▸ **Information provided**:
++++
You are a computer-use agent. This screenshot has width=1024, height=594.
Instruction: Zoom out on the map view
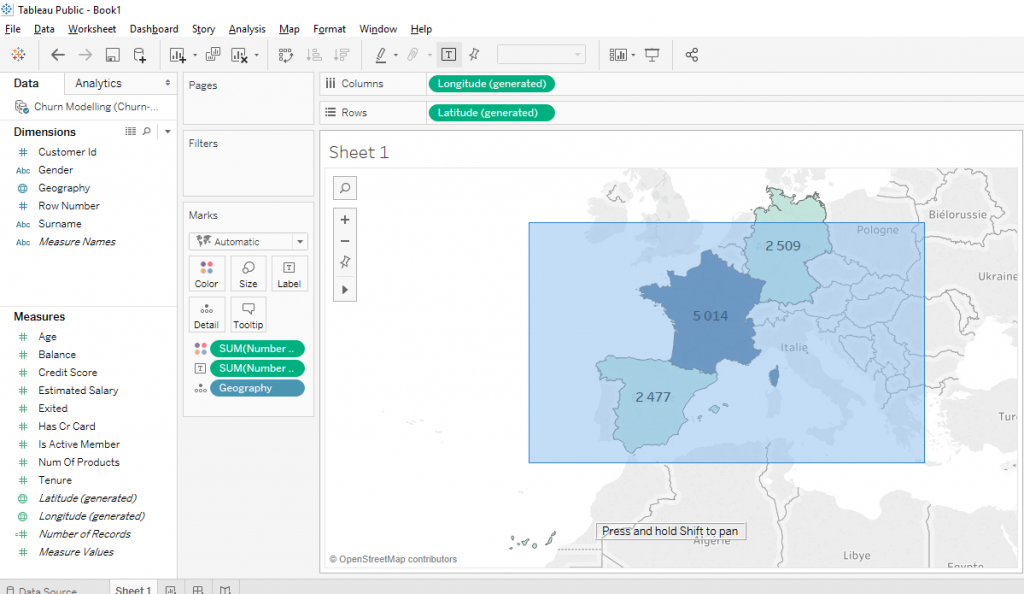coord(345,241)
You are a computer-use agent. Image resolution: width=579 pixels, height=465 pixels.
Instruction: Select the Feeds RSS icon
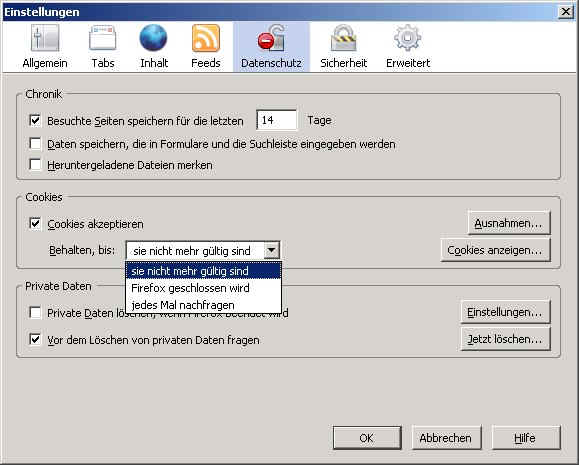click(206, 38)
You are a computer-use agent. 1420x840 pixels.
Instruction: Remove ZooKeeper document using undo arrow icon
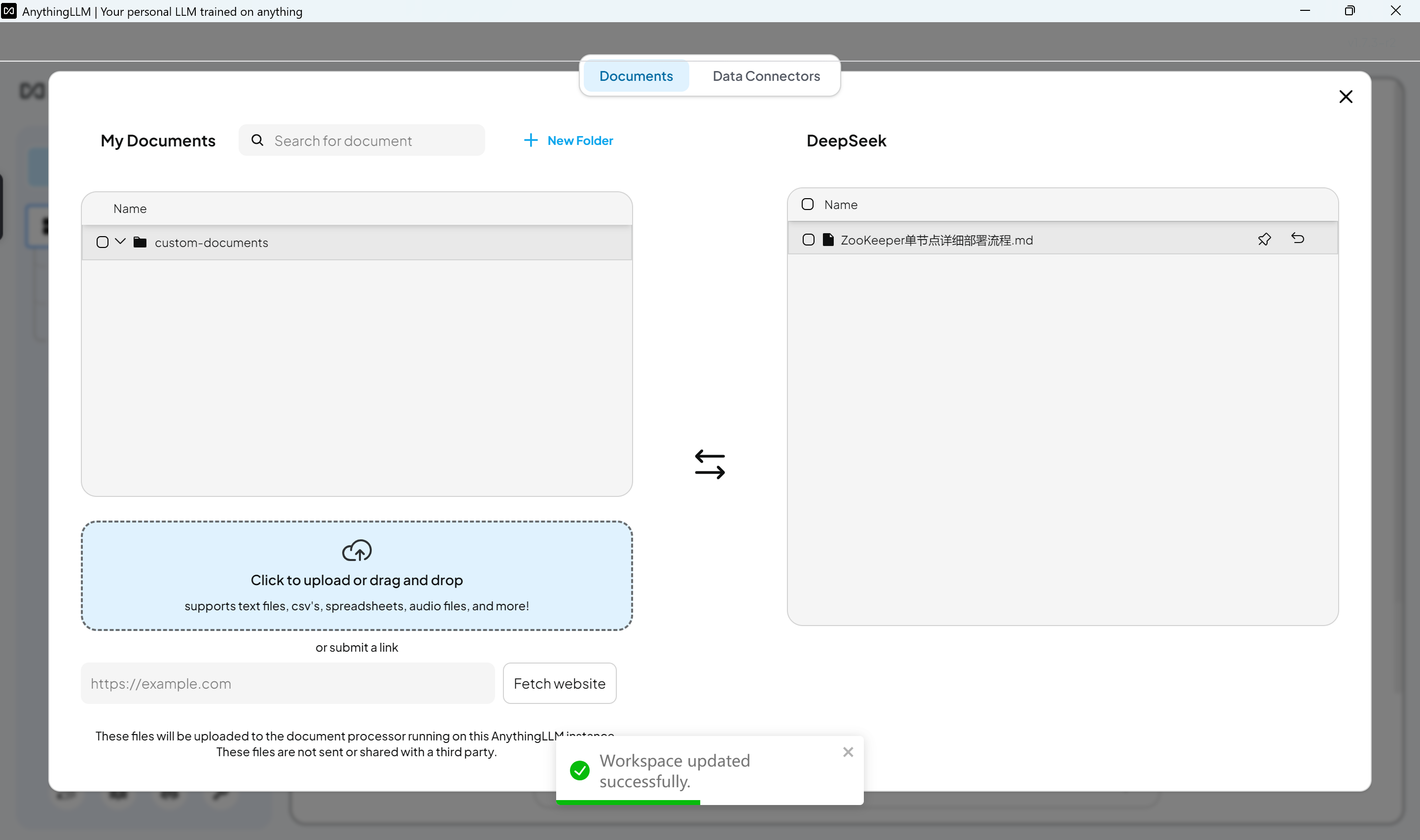1297,238
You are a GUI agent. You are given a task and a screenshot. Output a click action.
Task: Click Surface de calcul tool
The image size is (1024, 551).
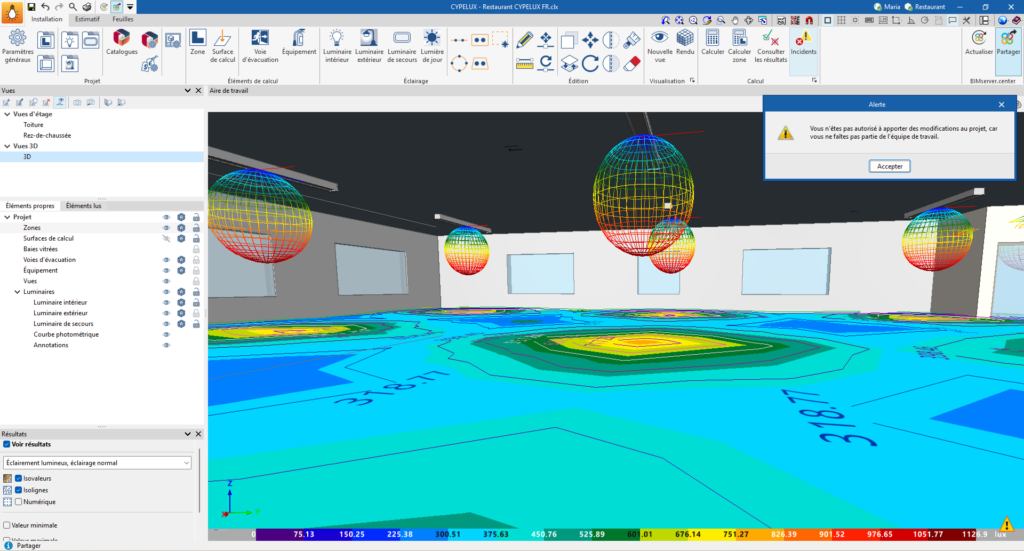click(x=224, y=44)
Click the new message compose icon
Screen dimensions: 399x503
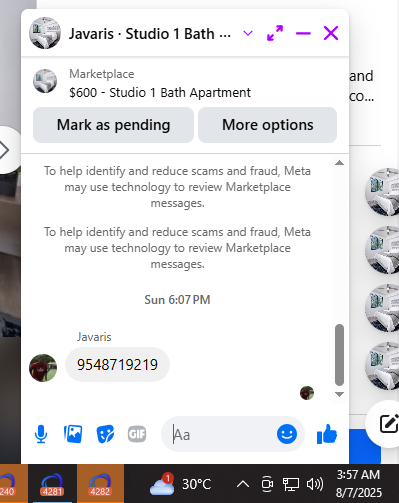point(389,423)
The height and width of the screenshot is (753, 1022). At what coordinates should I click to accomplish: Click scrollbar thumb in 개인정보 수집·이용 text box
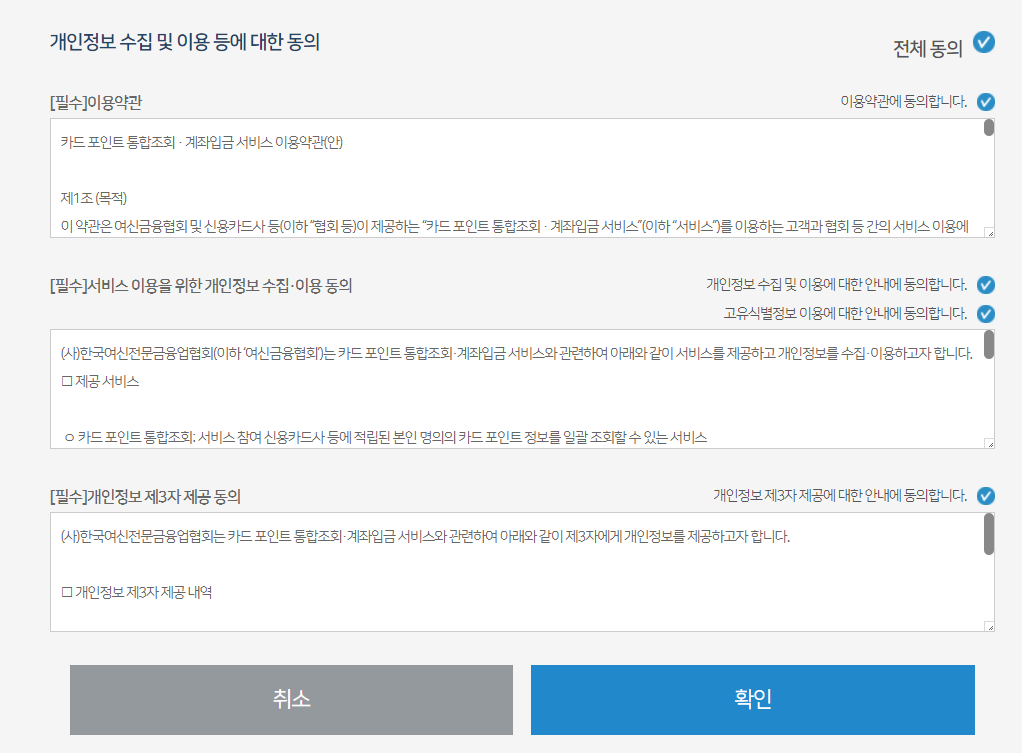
++++
▸ **Exercise**: Write out every line from the one with "You are a computer-use agent. 1420x840" through the end of the items, requests included, and add -75 to each coordinate in the answers. Leave the pictures out.

▸ **Exercise response**:
You are a computer-use agent. 1420x840 pixels.
Instruction: Remove ZooKeeper document using undo arrow icon
1222,163
You are a GUI agent. You are given a task and a screenshot. Output a click action.
Task: Click Surface de calcul tool
The image size is (1024, 551).
click(x=149, y=-31)
Click the new message compose icon
Screen dimensions: 399x503
point(314,348)
The height and width of the screenshot is (753, 1022). At what coordinates should I click to accomplish: Click scrollbar thumb in 개인정보 수집·이용 text box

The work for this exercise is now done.